## WORK TO COMPLETE
Please change "kitchen" to "galley" in the records from the line with "Task: Click the dimension value 95" up to and including the line with "Martin place label", keeping everything else the same. Return only those lines, without the pictures.

·····

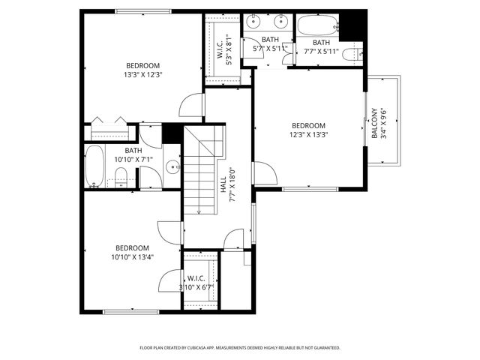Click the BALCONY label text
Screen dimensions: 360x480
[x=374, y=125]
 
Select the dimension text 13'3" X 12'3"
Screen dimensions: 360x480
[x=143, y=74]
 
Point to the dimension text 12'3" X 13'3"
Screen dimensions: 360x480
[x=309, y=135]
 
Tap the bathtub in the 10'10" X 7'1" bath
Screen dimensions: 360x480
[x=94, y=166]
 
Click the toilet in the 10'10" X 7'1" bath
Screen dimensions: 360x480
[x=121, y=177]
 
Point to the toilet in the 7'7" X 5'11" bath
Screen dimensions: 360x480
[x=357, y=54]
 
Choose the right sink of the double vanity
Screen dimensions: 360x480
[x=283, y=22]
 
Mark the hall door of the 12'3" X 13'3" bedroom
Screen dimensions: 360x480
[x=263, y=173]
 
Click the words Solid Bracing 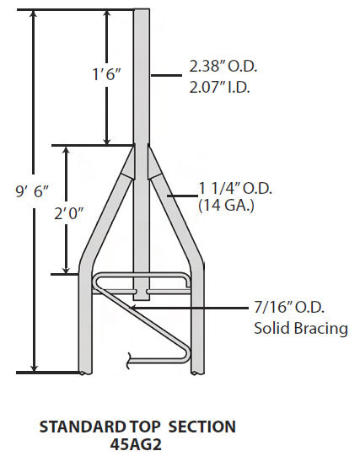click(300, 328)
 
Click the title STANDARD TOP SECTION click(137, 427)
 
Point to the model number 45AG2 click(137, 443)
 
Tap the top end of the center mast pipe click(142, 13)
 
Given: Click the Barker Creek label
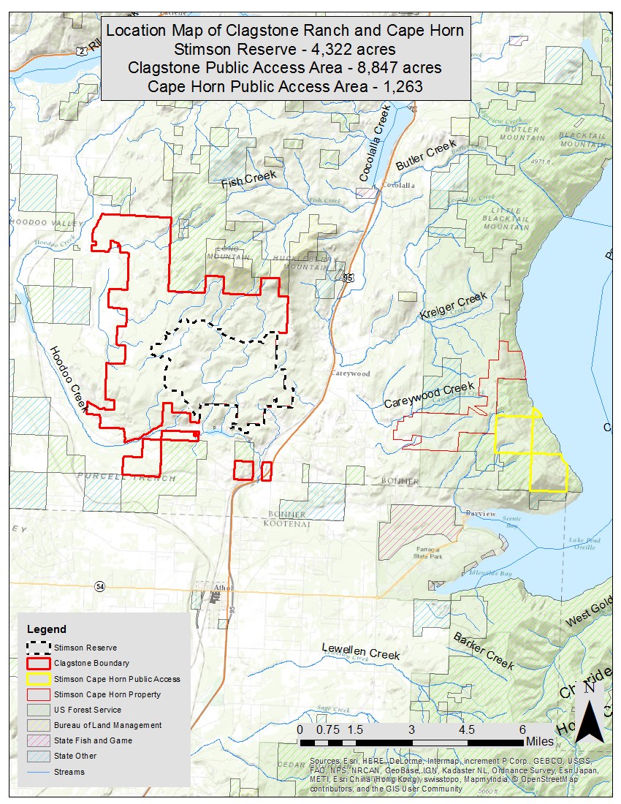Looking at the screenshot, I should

·····

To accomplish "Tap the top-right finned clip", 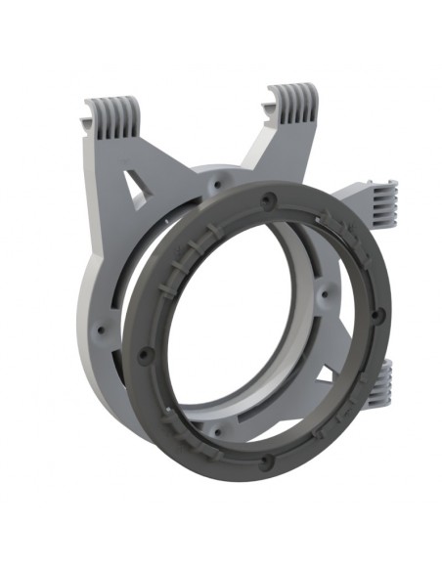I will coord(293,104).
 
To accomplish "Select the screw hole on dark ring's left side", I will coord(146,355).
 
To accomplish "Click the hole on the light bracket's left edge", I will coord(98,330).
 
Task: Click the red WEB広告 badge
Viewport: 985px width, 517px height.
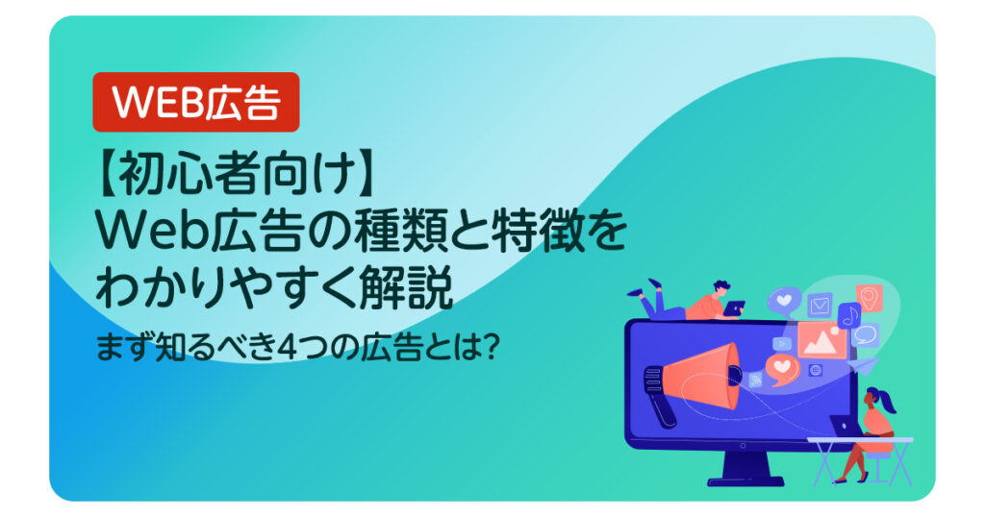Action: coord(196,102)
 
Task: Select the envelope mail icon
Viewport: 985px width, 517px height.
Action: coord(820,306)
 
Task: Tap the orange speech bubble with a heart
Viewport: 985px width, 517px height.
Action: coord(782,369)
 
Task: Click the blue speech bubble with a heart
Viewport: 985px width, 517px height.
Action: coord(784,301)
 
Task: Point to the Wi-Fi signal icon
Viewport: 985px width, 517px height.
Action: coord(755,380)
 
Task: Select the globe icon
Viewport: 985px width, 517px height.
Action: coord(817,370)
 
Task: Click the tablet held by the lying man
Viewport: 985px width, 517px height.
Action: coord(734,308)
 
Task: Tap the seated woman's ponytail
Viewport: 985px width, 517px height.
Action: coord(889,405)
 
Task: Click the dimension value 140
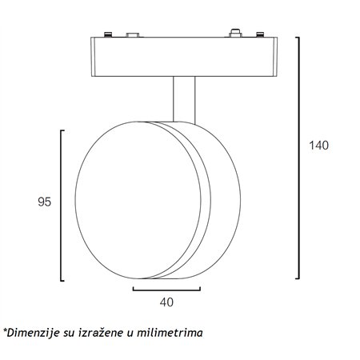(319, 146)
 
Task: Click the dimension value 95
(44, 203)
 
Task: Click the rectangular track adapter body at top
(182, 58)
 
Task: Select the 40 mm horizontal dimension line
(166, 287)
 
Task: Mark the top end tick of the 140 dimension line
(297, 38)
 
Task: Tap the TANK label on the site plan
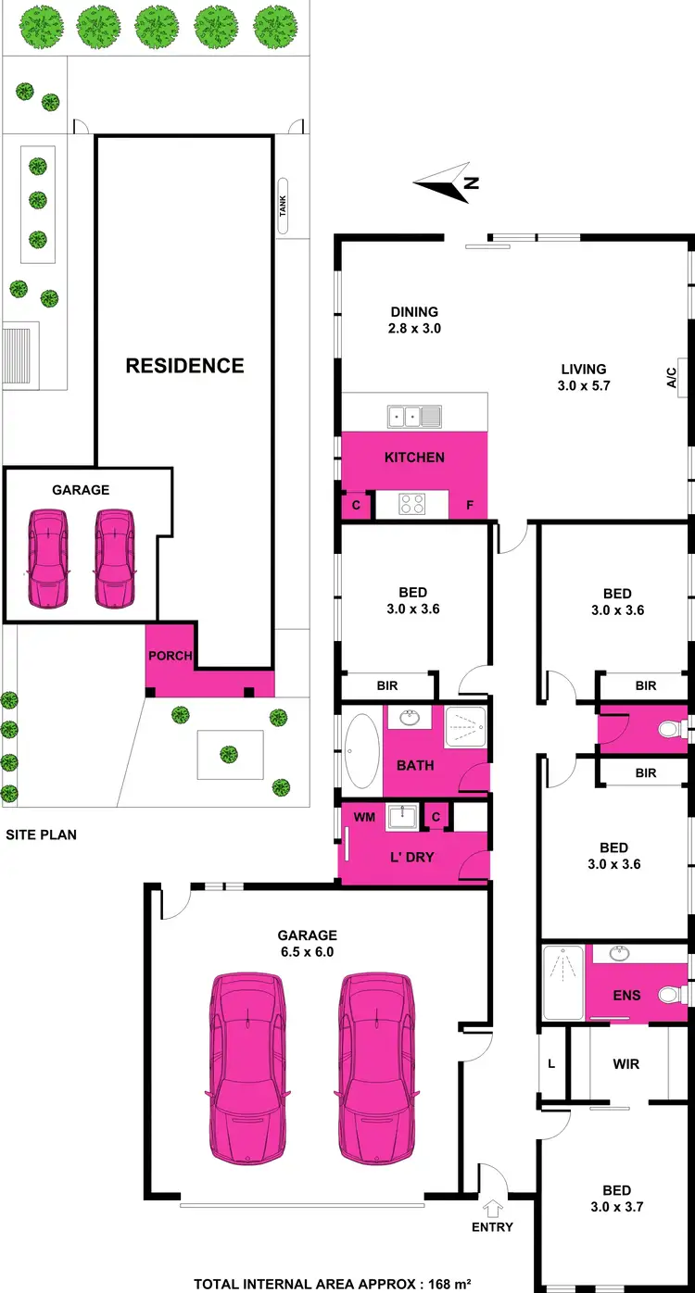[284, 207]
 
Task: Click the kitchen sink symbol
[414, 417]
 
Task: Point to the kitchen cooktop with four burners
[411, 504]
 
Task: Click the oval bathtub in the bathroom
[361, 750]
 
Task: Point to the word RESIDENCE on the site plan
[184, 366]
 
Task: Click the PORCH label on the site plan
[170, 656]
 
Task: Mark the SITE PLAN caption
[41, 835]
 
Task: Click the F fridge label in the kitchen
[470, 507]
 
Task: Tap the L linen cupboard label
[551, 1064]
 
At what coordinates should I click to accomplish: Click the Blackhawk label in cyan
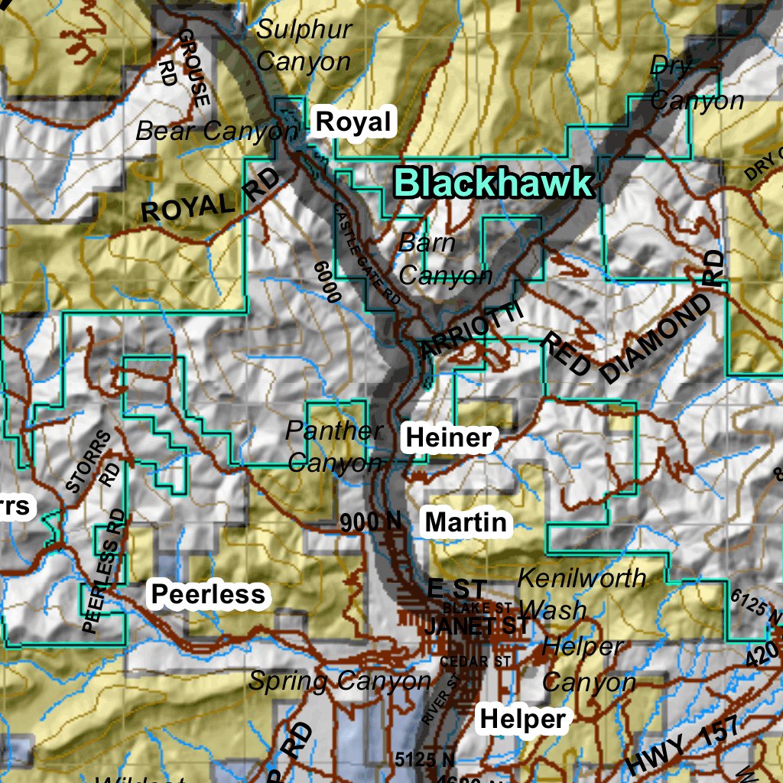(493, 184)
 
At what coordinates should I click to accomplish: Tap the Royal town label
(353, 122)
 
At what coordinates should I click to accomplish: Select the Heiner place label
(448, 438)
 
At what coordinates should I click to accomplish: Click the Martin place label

·····

## EXERCISE OUTPUT
Task: Click the dimension value 95
(44, 203)
 
Task: Click the rectangular track adapter body at top
(182, 58)
 
Task: Select the 40 mm horizontal dimension line
(166, 287)
 
Task: Mark the top end tick of the 140 dimension line
(297, 38)
 
Task: Tap the TANK label on the site plan
[284, 207]
 
Task: Click the galley sink symbol
[414, 417]
 
Task: Point to the galley cooktop with four burners
[411, 504]
 
Task: Click the oval bathtub in the bathroom
[361, 750]
 
Task: Point to the word RESIDENCE on the site plan
[184, 366]
 
Task: Click the PORCH label on the site plan
[170, 656]
 
Task: Mark the SITE PLAN caption
[41, 835]
 
Task: Click the F fridge label in the galley
[470, 507]
 
Task: Tap the L linen cupboard label
[551, 1064]
 
At what coordinates should I click to accomplish: Click the Blackhawk label in cyan
(493, 184)
 
At what coordinates should I click to accomplish: Tap the Royal town label
(353, 122)
 
At what coordinates should I click to accomplish: Select the Heiner place label
(448, 438)
 
At what coordinates should I click to accomplish: Click the Martin place label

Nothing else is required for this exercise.